The new side button is new and takes a little getting used to at first but now enjoy it and very little pressure is needed... I do wish the button twist (to lock and unlock) was a little stiffer but I can live with it.

The internals are all new and very much refined and perfected. I'm not sure if it's my imagination but the hit seems to be even better than the aluminium REO's.

The 510 is flush so any and all atties fit no problem. And of course it's the adjustable 510 which allows you to set the position of the airhole on your atty to exactly the spot you want it. This may not seem like a big thing for some but I can tell you it makes all the difference to the vape for me.





If you are a flavour junkie and want a mod that will last you and keep you happy for the rest of time then get yourself a 2015 Woodvil and you are set!
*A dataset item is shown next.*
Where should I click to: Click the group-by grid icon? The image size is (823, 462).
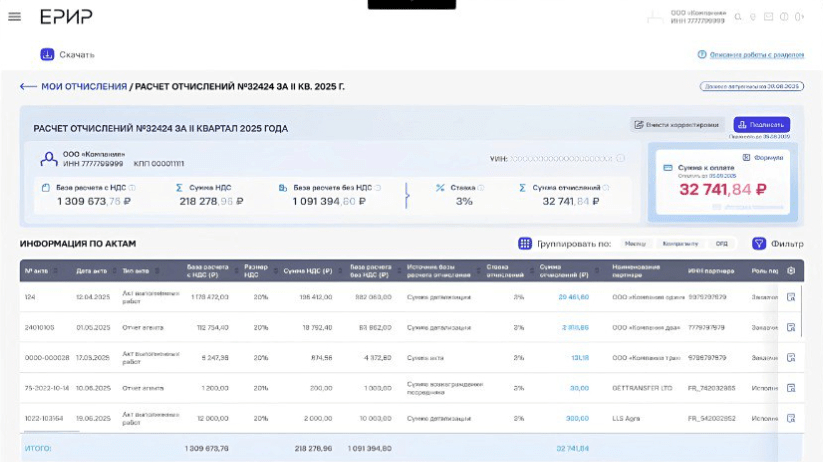click(525, 243)
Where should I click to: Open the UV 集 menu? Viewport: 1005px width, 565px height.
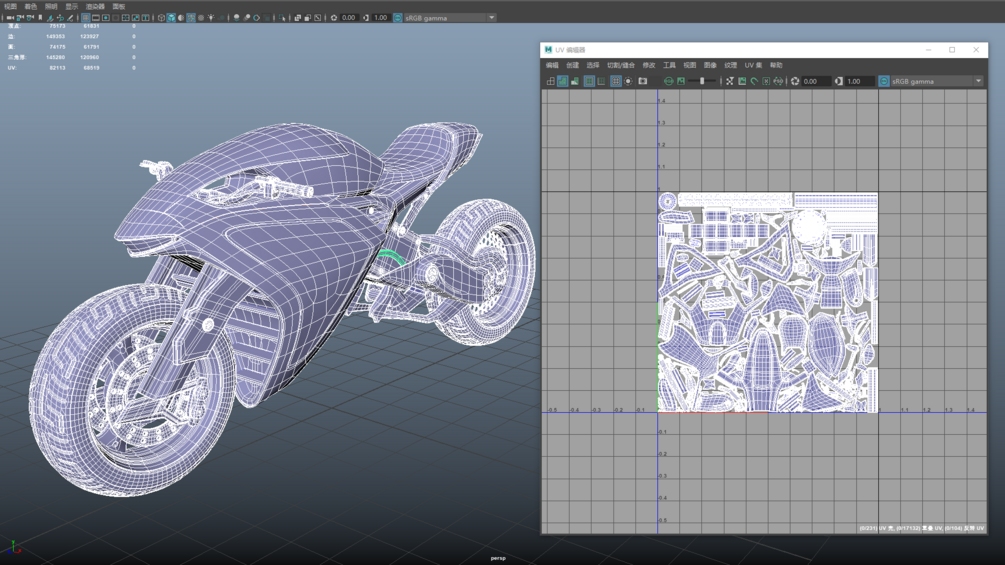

Reactions: Like 4 | Winner 4


----------



## johan (12/6/15)

Nice, detailed and to the point.

Reactions: Thanks 1


----------



## Genosmate (12/6/15)

Pink?


----------



## Willyza (12/6/15)

as much hassle I give u on your mods 
and everytime u post them,
and I am forced to look at them,
they look more and more appealing
especially the front row as Wood is so so Cool

nice collection there Boss

Reactions: Thanks 1


----------



## Rob Fisher (12/6/15)

Genosmate said:


> Pink?



John, John, John... it's Salmon!


----------



## Xhale (12/6/15)

Very handsome in wood sir!

Reactions: Thanks 1


----------



## Rob Fisher (12/6/15)

Xhale said:


> Very handsome in wood sir!



Thanks! And no key on the outside won't induce a fire of the button.  See how fast I am?


----------



## Xhale (12/6/15)

Rob Fisher said:


> Thanks! And no key on the outside won't induce a fire of the button.  See how fast I am?


see how fast I realised my mistake
take care xxxx love youuuu


----------



## Rob Fisher (12/6/15)

Xhale said:


> see how fast I realised my mistake
> take care xxxx love youuuu



Love you too!


----------



## Andre (12/6/15)

Thanks for the review, @Rob Fisher. I agree wholeheartedly. Love my Woodvils. Light (must weigh one) and warm.


----------



## Jos (12/6/15)

Looks like Athena is being 'charged' with your iPhone charger......lol

Reactions: Funny 1


----------



## hands (12/6/15)

pink are for real men
those woodies look better each time i see them

Reactions: Like 1


----------



## rogue zombie (12/6/15)

Yoh, that black one is stunning.

Reactions: Thanks 1


----------